## What is asked
Can you switch each "computer-use agent" in the data below to "desktop automation agent" and leave everything else unchanged?

[Provided information start]

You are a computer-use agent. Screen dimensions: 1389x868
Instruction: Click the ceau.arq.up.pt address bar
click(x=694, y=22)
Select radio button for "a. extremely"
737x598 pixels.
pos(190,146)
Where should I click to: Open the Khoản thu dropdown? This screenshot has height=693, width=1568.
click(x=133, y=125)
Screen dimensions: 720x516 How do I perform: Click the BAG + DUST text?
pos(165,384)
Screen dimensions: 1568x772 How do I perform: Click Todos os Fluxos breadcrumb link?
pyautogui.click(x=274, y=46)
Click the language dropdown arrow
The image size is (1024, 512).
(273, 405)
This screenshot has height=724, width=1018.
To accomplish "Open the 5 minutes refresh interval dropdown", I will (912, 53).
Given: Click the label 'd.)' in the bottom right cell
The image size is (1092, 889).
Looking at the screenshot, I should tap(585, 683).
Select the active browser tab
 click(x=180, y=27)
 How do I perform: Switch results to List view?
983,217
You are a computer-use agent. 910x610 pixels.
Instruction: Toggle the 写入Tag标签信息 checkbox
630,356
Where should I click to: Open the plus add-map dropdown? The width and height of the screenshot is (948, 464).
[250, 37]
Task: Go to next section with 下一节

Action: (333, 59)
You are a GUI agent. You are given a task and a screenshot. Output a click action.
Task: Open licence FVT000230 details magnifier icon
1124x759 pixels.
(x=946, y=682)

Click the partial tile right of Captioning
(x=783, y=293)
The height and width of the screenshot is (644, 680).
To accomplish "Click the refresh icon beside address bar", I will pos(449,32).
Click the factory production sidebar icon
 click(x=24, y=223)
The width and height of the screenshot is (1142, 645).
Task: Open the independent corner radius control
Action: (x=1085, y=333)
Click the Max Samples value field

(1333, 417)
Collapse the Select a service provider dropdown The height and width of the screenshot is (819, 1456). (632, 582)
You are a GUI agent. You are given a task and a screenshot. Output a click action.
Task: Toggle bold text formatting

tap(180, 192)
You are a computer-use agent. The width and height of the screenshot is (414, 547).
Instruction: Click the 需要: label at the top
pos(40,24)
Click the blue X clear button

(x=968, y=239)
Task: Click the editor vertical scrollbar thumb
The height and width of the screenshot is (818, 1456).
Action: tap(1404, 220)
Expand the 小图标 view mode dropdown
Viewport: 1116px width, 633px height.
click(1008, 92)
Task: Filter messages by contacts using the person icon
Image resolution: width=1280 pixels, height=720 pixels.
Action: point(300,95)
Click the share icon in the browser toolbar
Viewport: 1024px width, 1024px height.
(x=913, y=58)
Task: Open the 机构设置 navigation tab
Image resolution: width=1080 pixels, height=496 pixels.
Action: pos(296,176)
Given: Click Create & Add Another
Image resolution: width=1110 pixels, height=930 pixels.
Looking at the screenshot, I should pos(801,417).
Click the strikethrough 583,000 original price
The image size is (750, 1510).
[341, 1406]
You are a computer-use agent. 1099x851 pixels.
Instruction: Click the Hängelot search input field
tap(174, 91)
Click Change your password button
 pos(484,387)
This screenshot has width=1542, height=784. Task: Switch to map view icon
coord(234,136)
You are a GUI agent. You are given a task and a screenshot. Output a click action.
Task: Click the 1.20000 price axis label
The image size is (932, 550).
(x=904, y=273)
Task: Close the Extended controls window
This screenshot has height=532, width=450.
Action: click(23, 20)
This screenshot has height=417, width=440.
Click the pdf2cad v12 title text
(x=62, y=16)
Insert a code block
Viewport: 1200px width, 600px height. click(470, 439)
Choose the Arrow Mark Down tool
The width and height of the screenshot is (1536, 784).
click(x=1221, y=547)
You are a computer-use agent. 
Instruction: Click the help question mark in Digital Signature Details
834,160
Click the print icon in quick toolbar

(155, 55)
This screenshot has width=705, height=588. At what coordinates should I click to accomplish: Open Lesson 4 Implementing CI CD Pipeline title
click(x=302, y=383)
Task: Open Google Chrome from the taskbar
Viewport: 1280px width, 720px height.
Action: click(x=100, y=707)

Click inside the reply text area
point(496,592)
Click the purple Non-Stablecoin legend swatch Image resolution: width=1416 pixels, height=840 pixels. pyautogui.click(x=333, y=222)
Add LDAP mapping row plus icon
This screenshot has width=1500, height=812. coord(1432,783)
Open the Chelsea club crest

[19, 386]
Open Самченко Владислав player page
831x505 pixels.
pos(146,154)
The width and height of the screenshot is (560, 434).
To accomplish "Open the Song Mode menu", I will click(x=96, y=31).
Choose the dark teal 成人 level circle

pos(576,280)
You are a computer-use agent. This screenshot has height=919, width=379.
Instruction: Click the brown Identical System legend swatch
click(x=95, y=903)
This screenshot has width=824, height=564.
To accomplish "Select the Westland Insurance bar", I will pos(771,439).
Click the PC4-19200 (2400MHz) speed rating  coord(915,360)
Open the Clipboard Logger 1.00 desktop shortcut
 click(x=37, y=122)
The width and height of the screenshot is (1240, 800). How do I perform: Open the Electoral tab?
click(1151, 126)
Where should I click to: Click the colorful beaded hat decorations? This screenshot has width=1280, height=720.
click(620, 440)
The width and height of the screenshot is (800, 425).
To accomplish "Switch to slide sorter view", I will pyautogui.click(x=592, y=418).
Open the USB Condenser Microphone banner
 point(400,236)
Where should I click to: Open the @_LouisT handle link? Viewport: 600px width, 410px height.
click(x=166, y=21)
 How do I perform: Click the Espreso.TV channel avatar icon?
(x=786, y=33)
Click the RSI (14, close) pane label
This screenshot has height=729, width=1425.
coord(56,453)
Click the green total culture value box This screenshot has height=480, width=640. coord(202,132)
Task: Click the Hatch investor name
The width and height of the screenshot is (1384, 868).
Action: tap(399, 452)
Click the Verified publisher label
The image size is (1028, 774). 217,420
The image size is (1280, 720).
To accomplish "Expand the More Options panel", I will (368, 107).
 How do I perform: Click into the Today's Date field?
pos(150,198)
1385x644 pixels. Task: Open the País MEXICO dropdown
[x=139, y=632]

[Provided information end]

## Finished answer
You are a desktop automation agent. Screen dimensions: 1389x868
Instruction: Click the ceau.arq.up.pt address bar
click(x=694, y=22)
Select radio button for "a. extremely"
737x598 pixels.
pos(190,146)
Where should I click to: Open the Khoản thu dropdown? This screenshot has height=693, width=1568.
click(x=133, y=125)
Screen dimensions: 720x516 How do I perform: Click the BAG + DUST text?
pos(165,384)
Screen dimensions: 1568x772 How do I perform: Click Todos os Fluxos breadcrumb link?
pyautogui.click(x=274, y=46)
Click the language dropdown arrow
The image size is (1024, 512).
(273, 405)
This screenshot has height=724, width=1018.
To accomplish "Open the 5 minutes refresh interval dropdown", I will (912, 53).
Given: Click the label 'd.)' in the bottom right cell
The image size is (1092, 889).
Looking at the screenshot, I should tap(585, 683).
Select the active browser tab
 click(x=180, y=27)
 How do I perform: Switch results to List view?
983,217
You are a desktop automation agent. 910x610 pixels.
Instruction: Toggle the 写入Tag标签信息 checkbox
630,356
Where should I click to: Open the plus add-map dropdown? The width and height of the screenshot is (948, 464).
[250, 37]
Task: Go to next section with 下一节

Action: (333, 59)
You are a GUI agent. You are given a task and a screenshot. Output a click action.
Task: Open licence FVT000230 details magnifier icon
1124x759 pixels.
(x=946, y=682)

Click the partial tile right of Captioning
(x=783, y=293)
The height and width of the screenshot is (644, 680).
To accomplish "Click the refresh icon beside address bar", I will pos(449,32).
Click the factory production sidebar icon
 click(x=24, y=223)
The width and height of the screenshot is (1142, 645).
Task: Open the independent corner radius control
Action: (x=1085, y=333)
Click the Max Samples value field

(1333, 417)
Collapse the Select a service provider dropdown The height and width of the screenshot is (819, 1456). (632, 582)
You are a GUI agent. You are given a task and a screenshot. Output a click action.
Task: Toggle bold text formatting

tap(180, 192)
You are a desktop automation agent. The width and height of the screenshot is (414, 547).
Instruction: Click the 需要: label at the top
pos(40,24)
Click the blue X clear button

(x=968, y=239)
Task: Click the editor vertical scrollbar thumb
The height and width of the screenshot is (818, 1456).
Action: tap(1404, 220)
Expand the 小图标 view mode dropdown
Viewport: 1116px width, 633px height.
click(1008, 92)
Task: Filter messages by contacts using the person icon
Image resolution: width=1280 pixels, height=720 pixels.
Action: point(300,95)
Click the share icon in the browser toolbar
Viewport: 1024px width, 1024px height.
(x=913, y=58)
Task: Open the 机构设置 navigation tab
Image resolution: width=1080 pixels, height=496 pixels.
Action: pos(296,176)
Given: Click Create & Add Another
Image resolution: width=1110 pixels, height=930 pixels.
Looking at the screenshot, I should pos(801,417).
Click the strikethrough 583,000 original price
The image size is (750, 1510).
[341, 1406]
You are a desktop automation agent. 1099x851 pixels.
Instruction: Click the Hängelot search input field
tap(174, 91)
Click Change your password button
 pos(484,387)
This screenshot has width=1542, height=784. Task: Switch to map view icon
coord(234,136)
You are a GUI agent. You are given a task and a screenshot. Output a click action.
Task: Click the 1.20000 price axis label
The image size is (932, 550).
(x=904, y=273)
Task: Close the Extended controls window
This screenshot has height=532, width=450.
Action: click(23, 20)
This screenshot has height=417, width=440.
Click the pdf2cad v12 title text
(x=62, y=16)
Insert a code block
Viewport: 1200px width, 600px height. click(470, 439)
Choose the Arrow Mark Down tool
The width and height of the screenshot is (1536, 784).
click(x=1221, y=547)
You are a desktop automation agent. 
Instruction: Click the help question mark in Digital Signature Details
834,160
Click the print icon in quick toolbar

(155, 55)
This screenshot has width=705, height=588. At what coordinates should I click to accomplish: Open Lesson 4 Implementing CI CD Pipeline title
click(x=302, y=383)
Task: Open Google Chrome from the taskbar
Viewport: 1280px width, 720px height.
Action: click(x=100, y=707)

Click inside the reply text area
point(496,592)
Click the purple Non-Stablecoin legend swatch Image resolution: width=1416 pixels, height=840 pixels. pyautogui.click(x=333, y=222)
Add LDAP mapping row plus icon
This screenshot has width=1500, height=812. coord(1432,783)
Open the Chelsea club crest

[19, 386]
Open Самченко Владислав player page
831x505 pixels.
pos(146,154)
The width and height of the screenshot is (560, 434).
To accomplish "Open the Song Mode menu", I will click(x=96, y=31).
Choose the dark teal 成人 level circle

pos(576,280)
You are a desktop automation agent. This screenshot has height=919, width=379.
Instruction: Click the brown Identical System legend swatch
click(x=95, y=903)
This screenshot has width=824, height=564.
To accomplish "Select the Westland Insurance bar", I will pos(771,439).
Click the PC4-19200 (2400MHz) speed rating  coord(915,360)
Open the Clipboard Logger 1.00 desktop shortcut
 click(x=37, y=122)
The width and height of the screenshot is (1240, 800). How do I perform: Open the Electoral tab?
click(1151, 126)
Where should I click to: Click the colorful beaded hat decorations? This screenshot has width=1280, height=720.
click(620, 440)
The width and height of the screenshot is (800, 425).
To accomplish "Switch to slide sorter view", I will pyautogui.click(x=592, y=418).
Open the USB Condenser Microphone banner
 point(400,236)
Where should I click to: Open the @_LouisT handle link? Viewport: 600px width, 410px height.
click(x=166, y=21)
 How do I perform: Click the Espreso.TV channel avatar icon?
(x=786, y=33)
Click the RSI (14, close) pane label
This screenshot has height=729, width=1425.
coord(56,453)
Click the green total culture value box This screenshot has height=480, width=640. coord(202,132)
Task: Click the Hatch investor name
The width and height of the screenshot is (1384, 868).
Action: tap(399, 452)
Click the Verified publisher label
The image size is (1028, 774). 217,420
The image size is (1280, 720).
To accomplish "Expand the More Options panel", I will (368, 107).
 How do I perform: Click into the Today's Date field?
pos(150,198)
1385x644 pixels. Task: Open the País MEXICO dropdown
[x=139, y=632]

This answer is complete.